§ **PROBLEM REQUIREMENTS**: Copy all the records below, switching each "Screen dimensions" to "Display size" and leaving everything else untouched.

## Begin

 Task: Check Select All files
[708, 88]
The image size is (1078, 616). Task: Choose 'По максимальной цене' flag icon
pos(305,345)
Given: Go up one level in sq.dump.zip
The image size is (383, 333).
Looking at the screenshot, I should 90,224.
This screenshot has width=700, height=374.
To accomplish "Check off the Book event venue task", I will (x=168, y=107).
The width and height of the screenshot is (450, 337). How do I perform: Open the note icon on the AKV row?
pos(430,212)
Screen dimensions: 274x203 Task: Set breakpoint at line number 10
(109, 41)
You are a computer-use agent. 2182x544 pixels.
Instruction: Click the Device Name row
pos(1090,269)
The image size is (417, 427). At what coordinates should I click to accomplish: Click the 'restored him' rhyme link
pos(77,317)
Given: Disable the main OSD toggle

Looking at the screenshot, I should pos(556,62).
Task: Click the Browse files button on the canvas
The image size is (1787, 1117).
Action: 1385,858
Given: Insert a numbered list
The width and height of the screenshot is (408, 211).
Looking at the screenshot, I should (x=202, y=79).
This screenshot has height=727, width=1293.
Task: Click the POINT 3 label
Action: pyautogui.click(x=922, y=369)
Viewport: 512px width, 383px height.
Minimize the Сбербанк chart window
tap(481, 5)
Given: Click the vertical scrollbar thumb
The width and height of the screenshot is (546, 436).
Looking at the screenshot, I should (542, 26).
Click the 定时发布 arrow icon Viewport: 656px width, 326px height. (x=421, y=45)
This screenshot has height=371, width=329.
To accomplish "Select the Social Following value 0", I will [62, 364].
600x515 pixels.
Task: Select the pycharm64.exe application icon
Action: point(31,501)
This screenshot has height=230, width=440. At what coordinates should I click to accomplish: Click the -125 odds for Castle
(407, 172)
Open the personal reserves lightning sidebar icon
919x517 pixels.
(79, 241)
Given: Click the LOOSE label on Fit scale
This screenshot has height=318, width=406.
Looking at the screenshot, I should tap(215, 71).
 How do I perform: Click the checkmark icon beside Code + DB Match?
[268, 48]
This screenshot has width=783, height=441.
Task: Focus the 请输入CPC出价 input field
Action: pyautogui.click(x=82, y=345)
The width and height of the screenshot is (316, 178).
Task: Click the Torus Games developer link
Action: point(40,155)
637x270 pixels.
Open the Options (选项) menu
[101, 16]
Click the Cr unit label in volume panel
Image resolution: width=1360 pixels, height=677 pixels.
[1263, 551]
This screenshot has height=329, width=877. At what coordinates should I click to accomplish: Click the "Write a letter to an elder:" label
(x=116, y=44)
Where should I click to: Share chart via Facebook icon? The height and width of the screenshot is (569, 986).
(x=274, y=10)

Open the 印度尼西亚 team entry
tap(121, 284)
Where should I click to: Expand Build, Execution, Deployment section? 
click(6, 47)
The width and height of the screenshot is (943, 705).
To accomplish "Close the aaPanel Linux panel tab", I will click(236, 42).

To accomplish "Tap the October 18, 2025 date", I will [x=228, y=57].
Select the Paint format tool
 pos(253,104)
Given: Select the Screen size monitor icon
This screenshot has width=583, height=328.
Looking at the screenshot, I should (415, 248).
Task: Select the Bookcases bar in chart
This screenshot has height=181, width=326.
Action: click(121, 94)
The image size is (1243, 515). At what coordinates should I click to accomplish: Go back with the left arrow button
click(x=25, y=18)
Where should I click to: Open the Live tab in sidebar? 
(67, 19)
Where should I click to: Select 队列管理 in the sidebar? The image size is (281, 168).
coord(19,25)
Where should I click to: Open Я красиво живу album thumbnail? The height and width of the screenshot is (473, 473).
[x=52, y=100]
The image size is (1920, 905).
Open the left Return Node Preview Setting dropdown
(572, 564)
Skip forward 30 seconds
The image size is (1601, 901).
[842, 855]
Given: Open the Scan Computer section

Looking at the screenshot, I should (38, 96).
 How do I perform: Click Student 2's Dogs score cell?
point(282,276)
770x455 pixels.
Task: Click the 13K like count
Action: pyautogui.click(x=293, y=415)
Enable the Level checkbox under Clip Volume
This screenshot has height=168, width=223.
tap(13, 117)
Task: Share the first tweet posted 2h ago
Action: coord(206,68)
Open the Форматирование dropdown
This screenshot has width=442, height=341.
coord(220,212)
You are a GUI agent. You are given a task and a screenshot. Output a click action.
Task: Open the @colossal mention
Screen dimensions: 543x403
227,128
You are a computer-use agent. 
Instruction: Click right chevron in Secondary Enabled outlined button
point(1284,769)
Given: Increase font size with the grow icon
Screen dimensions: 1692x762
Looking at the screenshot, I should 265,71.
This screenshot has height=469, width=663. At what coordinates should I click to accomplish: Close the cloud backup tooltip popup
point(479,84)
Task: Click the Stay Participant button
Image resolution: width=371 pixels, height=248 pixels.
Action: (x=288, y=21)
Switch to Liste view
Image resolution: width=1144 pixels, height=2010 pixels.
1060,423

## End

§ **OUTPUT OF THE EXERCISE**:
 Task: Check Select All files
[708, 88]
The image size is (1078, 616). Task: Choose 'По максимальной цене' flag icon
pos(305,345)
Given: Go up one level in sq.dump.zip
The image size is (383, 333).
Looking at the screenshot, I should 90,224.
This screenshot has width=700, height=374.
To accomplish "Check off the Book event venue task", I will (x=168, y=107).
The width and height of the screenshot is (450, 337). How do I perform: Open the note icon on the AKV row?
pos(430,212)
Display size: 274x203 Task: Set breakpoint at line number 10
(109, 41)
You are a computer-use agent. 2182x544 pixels.
Instruction: Click the Device Name row
pos(1090,269)
The image size is (417, 427). At what coordinates should I click to accomplish: Click the 'restored him' rhyme link
pos(77,317)
Given: Disable the main OSD toggle

Looking at the screenshot, I should pos(556,62).
Task: Click the Browse files button on the canvas
The image size is (1787, 1117).
Action: 1385,858
Given: Insert a numbered list
The width and height of the screenshot is (408, 211).
Looking at the screenshot, I should (x=202, y=79).
This screenshot has height=727, width=1293.
Task: Click the POINT 3 label
Action: pyautogui.click(x=922, y=369)
Viewport: 512px width, 383px height.
Minimize the Сбербанк chart window
tap(481, 5)
Given: Click the vertical scrollbar thumb
The width and height of the screenshot is (546, 436).
Looking at the screenshot, I should (542, 26).
Click the 定时发布 arrow icon Viewport: 656px width, 326px height. (x=421, y=45)
This screenshot has height=371, width=329.
To accomplish "Select the Social Following value 0", I will [62, 364].
600x515 pixels.
Task: Select the pycharm64.exe application icon
Action: point(31,501)
This screenshot has height=230, width=440. At what coordinates should I click to accomplish: Click the -125 odds for Castle
(407, 172)
Open the personal reserves lightning sidebar icon
919x517 pixels.
(79, 241)
Given: Click the LOOSE label on Fit scale
This screenshot has height=318, width=406.
Looking at the screenshot, I should tap(215, 71).
 How do I perform: Click the checkmark icon beside Code + DB Match?
[268, 48]
This screenshot has width=783, height=441.
Task: Focus the 请输入CPC出价 input field
Action: pyautogui.click(x=82, y=345)
The width and height of the screenshot is (316, 178).
Task: Click the Torus Games developer link
Action: point(40,155)
637x270 pixels.
Open the Options (选项) menu
[101, 16]
Click the Cr unit label in volume panel
Image resolution: width=1360 pixels, height=677 pixels.
[1263, 551]
This screenshot has height=329, width=877. At what coordinates should I click to accomplish: Click the "Write a letter to an elder:" label
(x=116, y=44)
Where should I click to: Share chart via Facebook icon? The height and width of the screenshot is (569, 986).
(x=274, y=10)

Open the 印度尼西亚 team entry
tap(121, 284)
Where should I click to: Expand Build, Execution, Deployment section? 
click(6, 47)
The width and height of the screenshot is (943, 705).
To accomplish "Close the aaPanel Linux panel tab", I will click(236, 42).

To accomplish "Tap the October 18, 2025 date", I will [x=228, y=57].
Select the Paint format tool
 pos(253,104)
Given: Select the Screen size monitor icon
This screenshot has width=583, height=328.
Looking at the screenshot, I should (415, 248).
Task: Select the Bookcases bar in chart
This screenshot has height=181, width=326.
Action: click(121, 94)
The image size is (1243, 515). At what coordinates should I click to accomplish: Go back with the left arrow button
click(x=25, y=18)
Where should I click to: Open the Live tab in sidebar? 
(67, 19)
Where should I click to: Select 队列管理 in the sidebar? The image size is (281, 168).
coord(19,25)
Where should I click to: Open Я красиво живу album thumbnail? The height and width of the screenshot is (473, 473).
[x=52, y=100]
The image size is (1920, 905).
Open the left Return Node Preview Setting dropdown
(572, 564)
Skip forward 30 seconds
The image size is (1601, 901).
[842, 855]
Given: Open the Scan Computer section

Looking at the screenshot, I should (38, 96).
 How do I perform: Click Student 2's Dogs score cell?
point(282,276)
770x455 pixels.
Task: Click the 13K like count
Action: pyautogui.click(x=293, y=415)
Enable the Level checkbox under Clip Volume
This screenshot has height=168, width=223.
tap(13, 117)
Task: Share the first tweet posted 2h ago
Action: coord(206,68)
Open the Форматирование dropdown
This screenshot has width=442, height=341.
coord(220,212)
You are a GUI agent. You are given a task and a screenshot. Output a click action.
Task: Open the @colossal mention
Display size: 543x403
227,128
You are a computer-use agent. 
Instruction: Click right chevron in Secondary Enabled outlined button
point(1284,769)
Given: Increase font size with the grow icon
Display size: 1692x762
Looking at the screenshot, I should 265,71.
This screenshot has height=469, width=663. At what coordinates should I click to accomplish: Close the cloud backup tooltip popup
point(479,84)
Task: Click the Stay Participant button
Image resolution: width=371 pixels, height=248 pixels.
Action: (x=288, y=21)
Switch to Liste view
Image resolution: width=1144 pixels, height=2010 pixels.
1060,423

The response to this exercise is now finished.